The source said Hecker was told the facility was producing 3.5 percent enriched uranium, the level needed for a power plant. To produce bomb-grade fissile material, uranium must be enriched to more than 90 percent.
It was not immediately clear why North Korea showed Hecker the facility.
Separately, the U.S. State Department said Stephen Bosworth, an envoy responsible for policy toward North Korea, left on Saturday on a trip to South Korea, Japan and China for consultations on North Korean issues.
"IT UPS THE ANTE"
North Korea, which conducted nuclear tests in 2006 and 2009, is believed to have enough fissile material from its separate, plutonium-based nuclear program to make between six and 12 atomic bombs.

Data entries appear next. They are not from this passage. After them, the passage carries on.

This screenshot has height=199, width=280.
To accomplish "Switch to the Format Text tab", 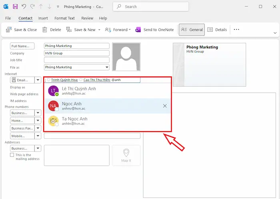I will 64,18.
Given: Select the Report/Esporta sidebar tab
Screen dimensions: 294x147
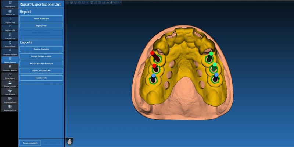Looking at the screenshot, I should [x=10, y=60].
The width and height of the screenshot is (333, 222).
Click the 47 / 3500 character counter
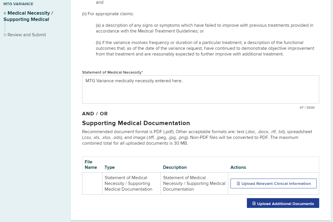307,108
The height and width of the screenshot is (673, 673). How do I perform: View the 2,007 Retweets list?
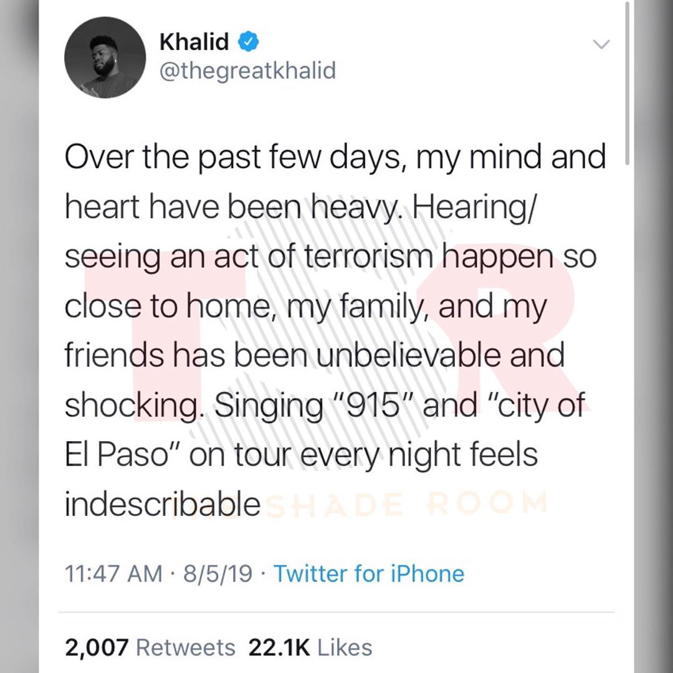(150, 647)

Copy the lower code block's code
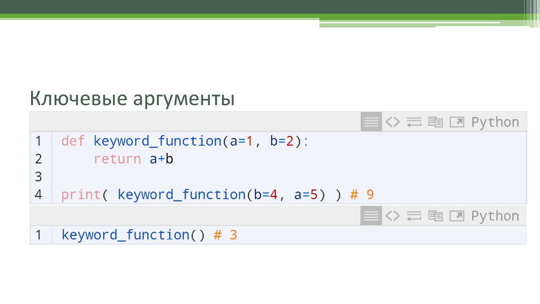coord(435,216)
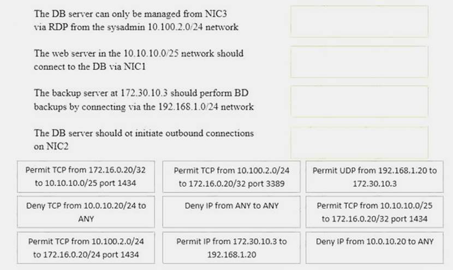The image size is (453, 270).
Task: Click the empty drop box beside the web server requirement
Action: point(359,62)
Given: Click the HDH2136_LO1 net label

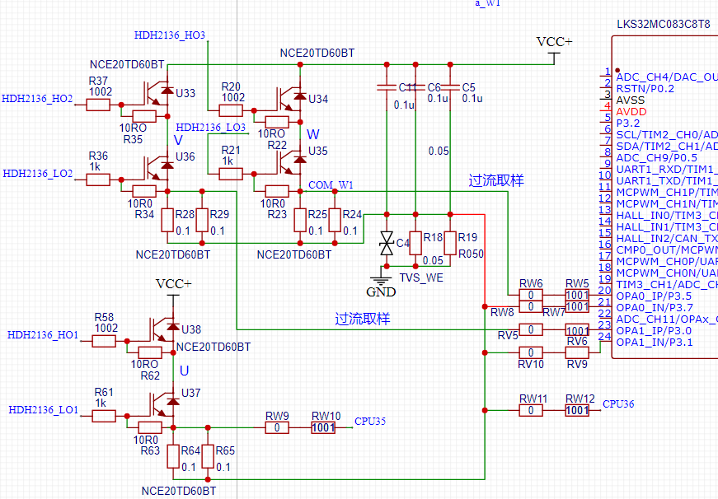Looking at the screenshot, I should (x=44, y=409).
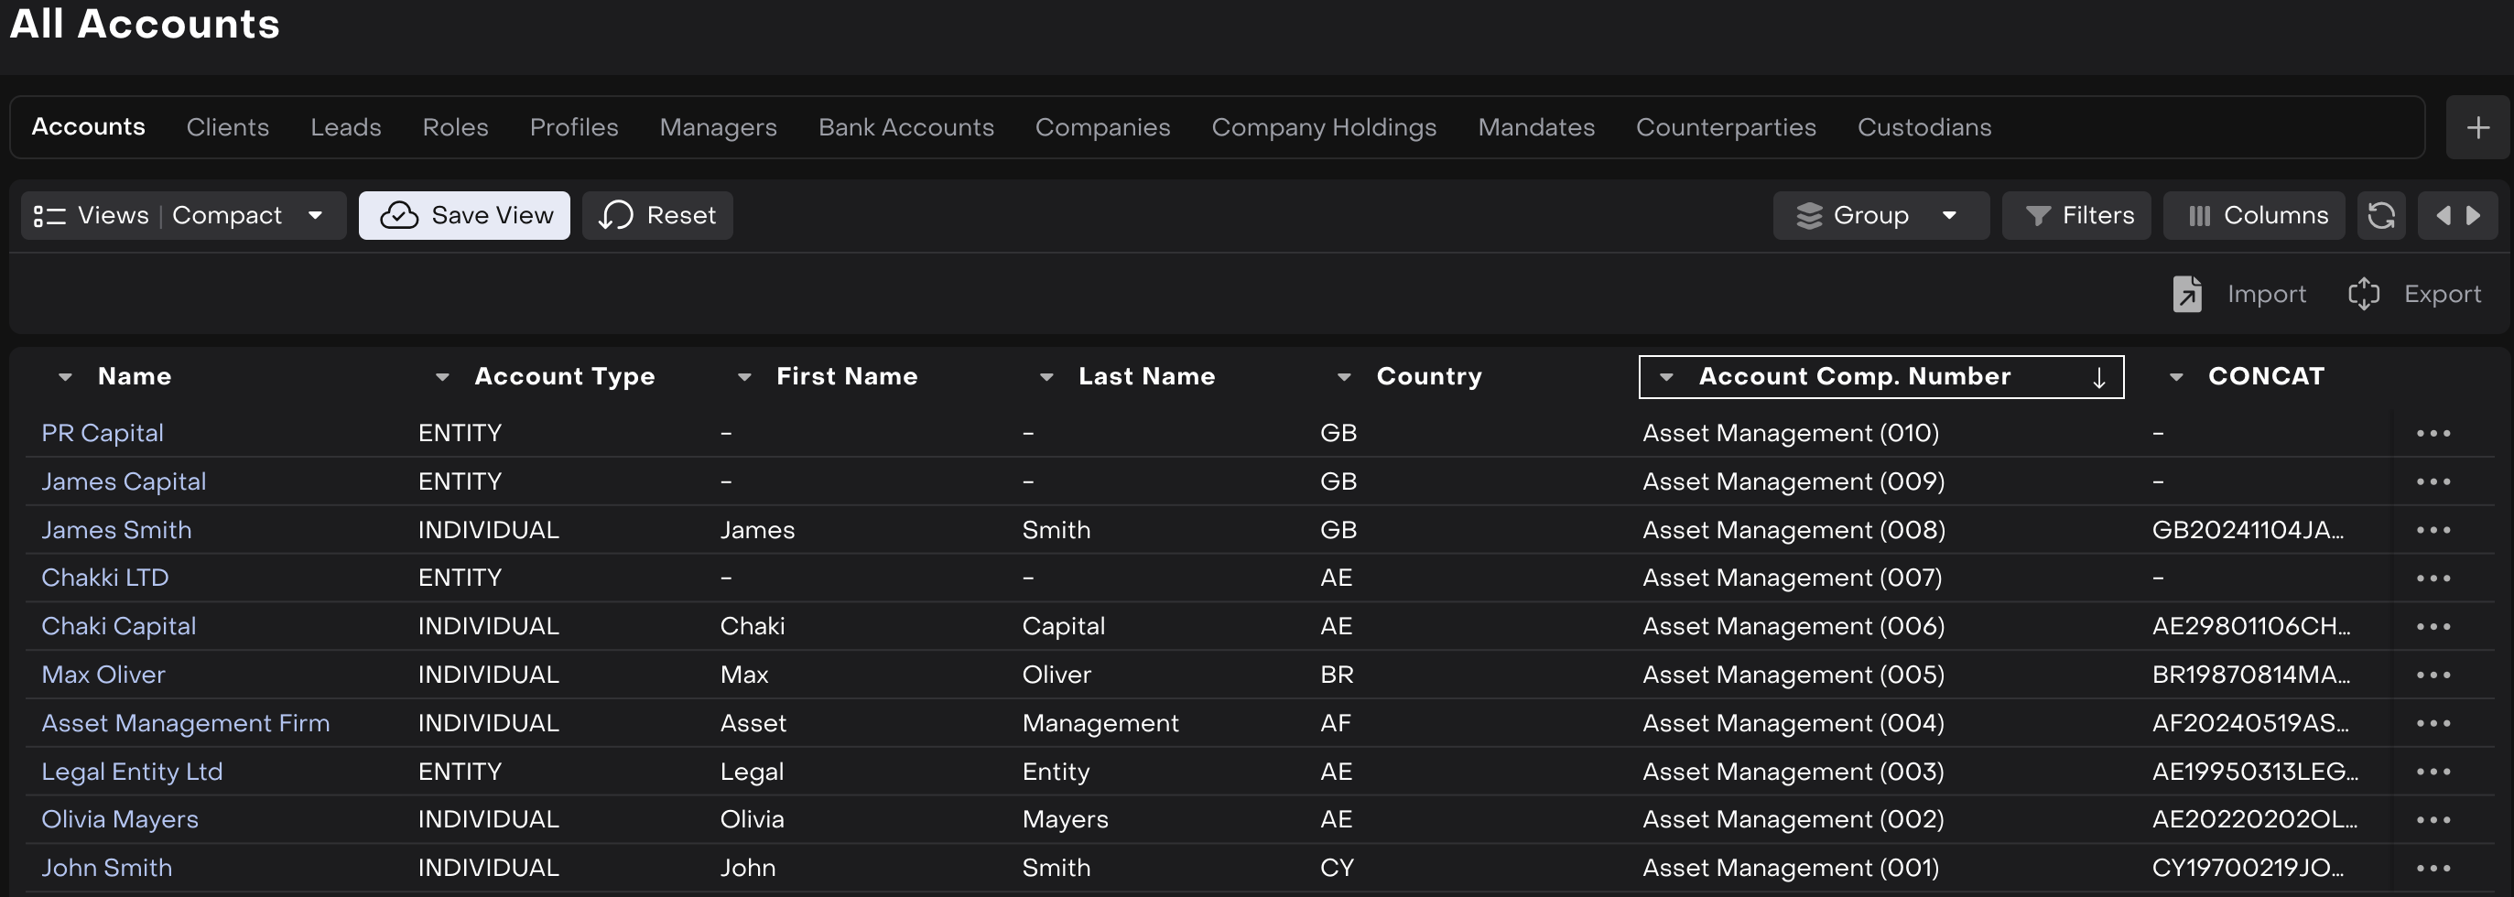Open the Columns chooser
The width and height of the screenshot is (2514, 897).
point(2254,215)
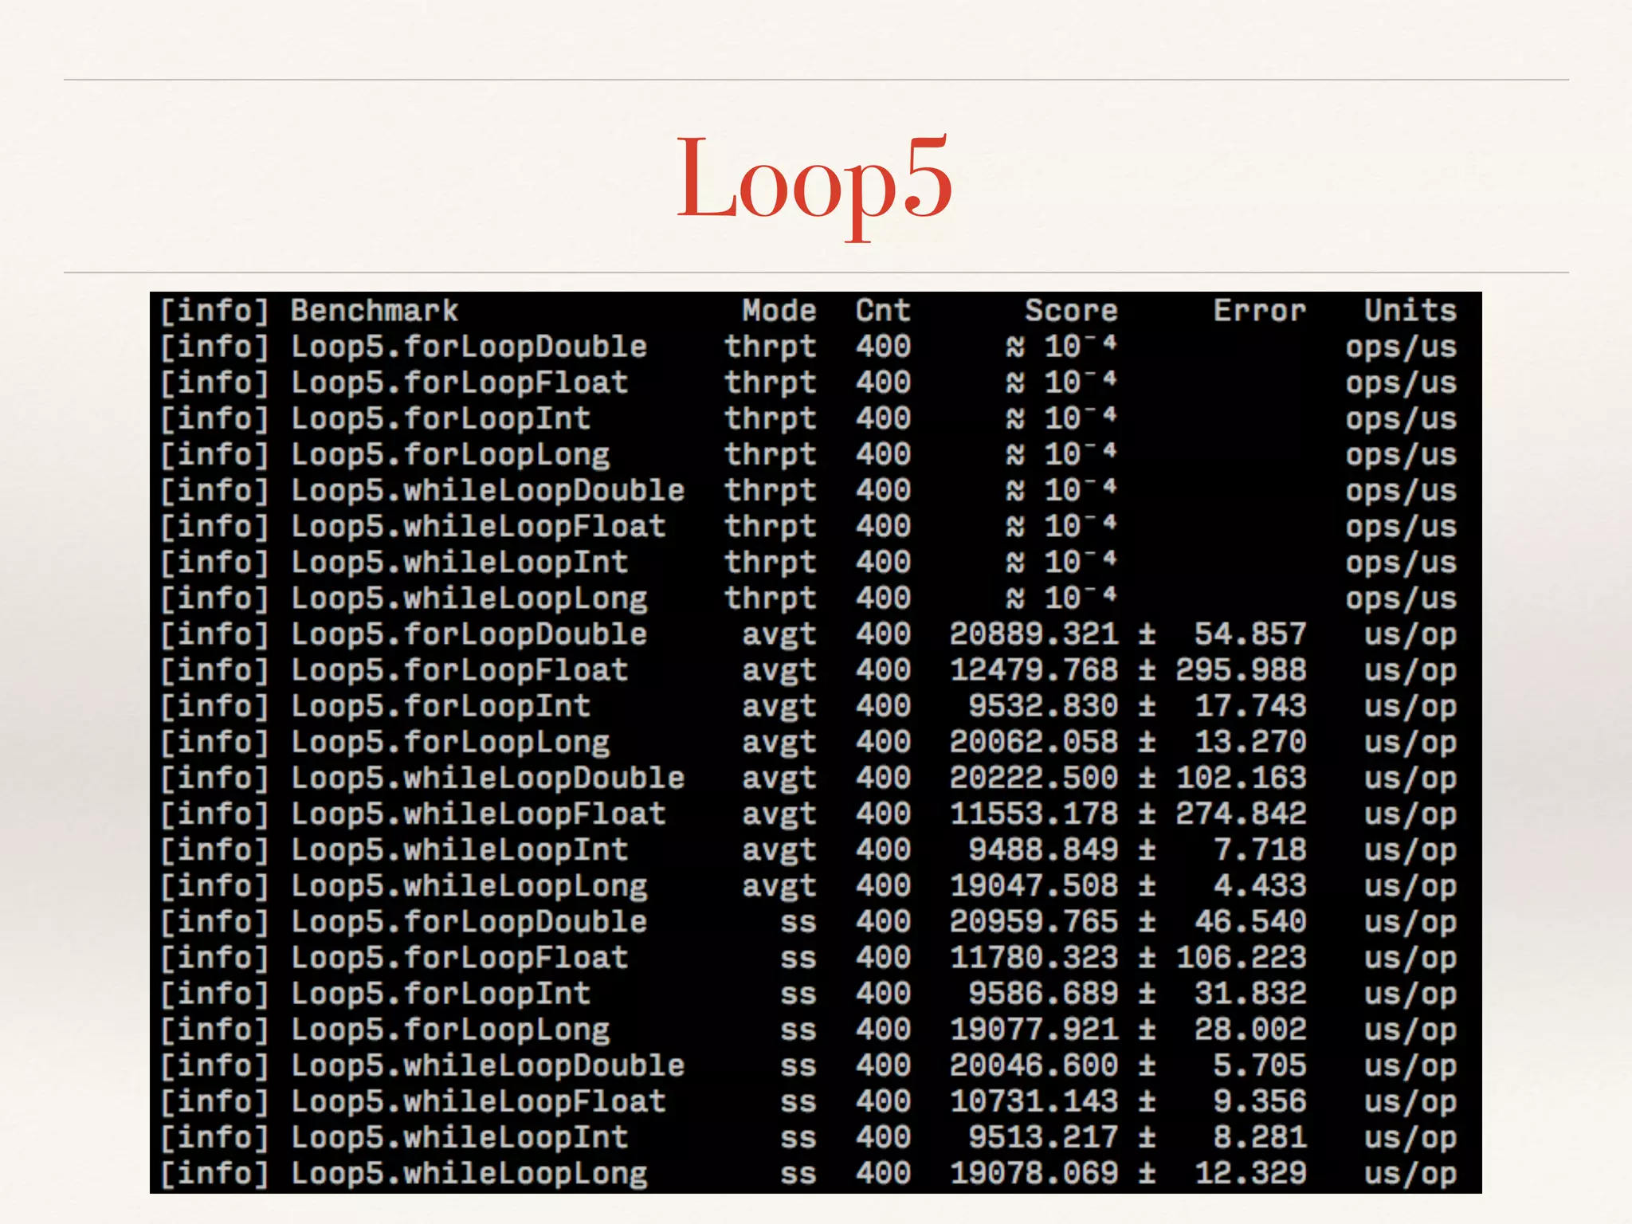Select the score value 12479.768
This screenshot has height=1224, width=1632.
pyautogui.click(x=1034, y=669)
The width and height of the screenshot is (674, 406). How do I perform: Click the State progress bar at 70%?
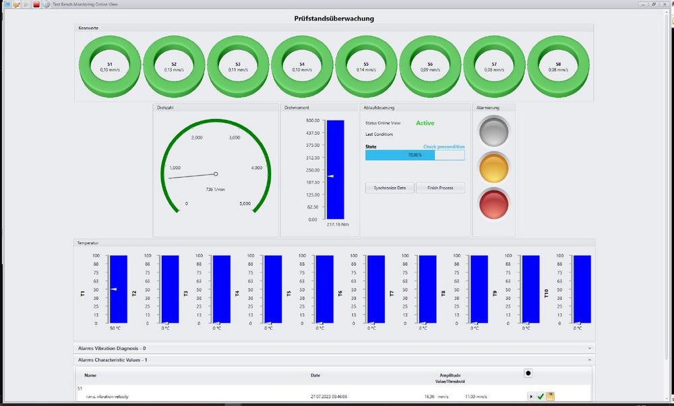pos(415,155)
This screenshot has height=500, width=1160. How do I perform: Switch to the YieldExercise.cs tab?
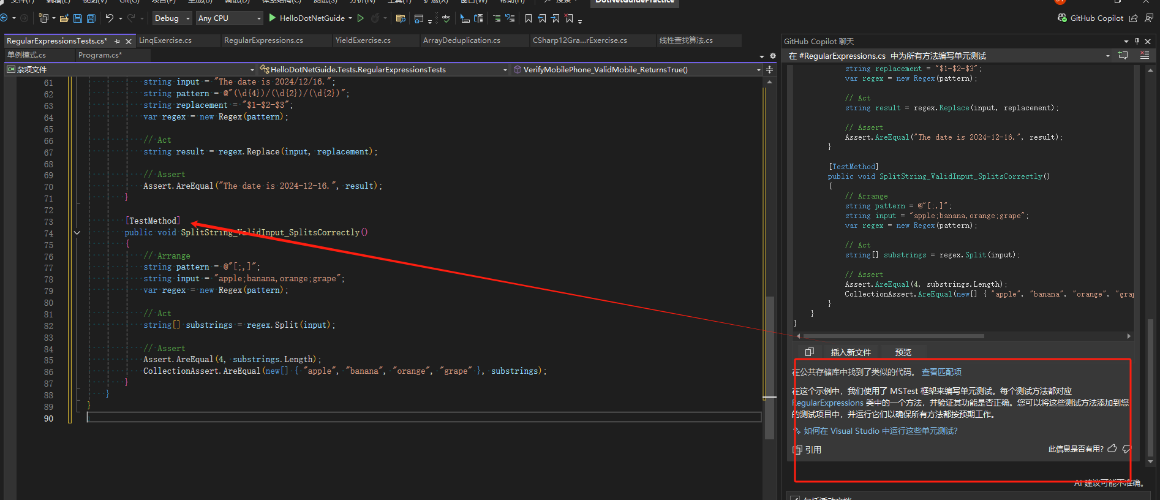click(363, 40)
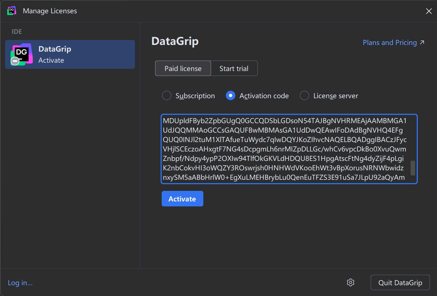
Task: Click the Log in... link
Action: click(x=20, y=283)
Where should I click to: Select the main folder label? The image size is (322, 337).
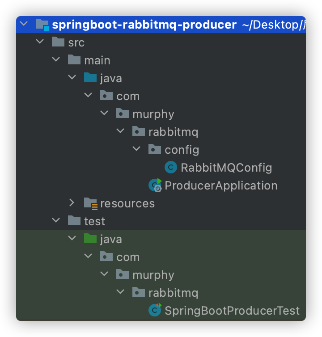(x=97, y=60)
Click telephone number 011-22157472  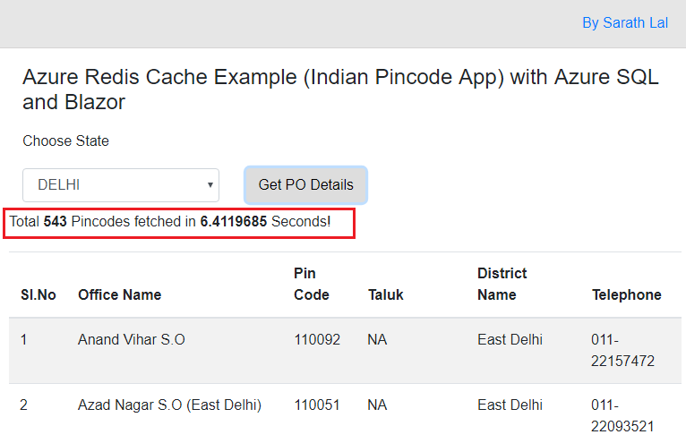[622, 351]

Even though it has exploded nuclear devices, Pyongyang has not shown it has a working nuclear bomb.
Still, its nuclear program is seen as a direct threat to U.S. allies Japan and South Korea as well as a proliferation risk given North Korea's long history of selling missile technology abroad.
North Korea has said it wants to return to stalled aid-for-disarmament talks but Seoul and Washington have dismissed its pledges to denuclearize as insincere. The United States had demanded tangible but unspecified steps to show Pyongyang's seriousness about abandoning its nuclear programs.
A third person familiar with the matter said confirmation of a uranium enrichment facility was likely to make any deal with North Korea more expensive should the talks resume.
"It ups the ante on whatever deal would be struck to try to get them to abandon their nuclear program because now you are bargaining for two fissile material pathways, not one," said this source.
"The light water reactor, the uranium enrichment, pathway has greater commercial viability than the other. If you can enrich uranium for the (light water reactor) you can sell that fuel on the market ... So it ups the price they are going to demand if they ever abandon or forgo their nuclear program."
Bosworth and an inter-agency U.S. team will arrive in Seoul on Sunday, travel to Tokyo on Monday and Beijing on Tuesday before returning to Washington on Wednesday.
The State Department did not elaborate on the reasons for the trip, which seemed certain to focus on the latest disclosures about North Korea's nuclear programs and how to respond to them.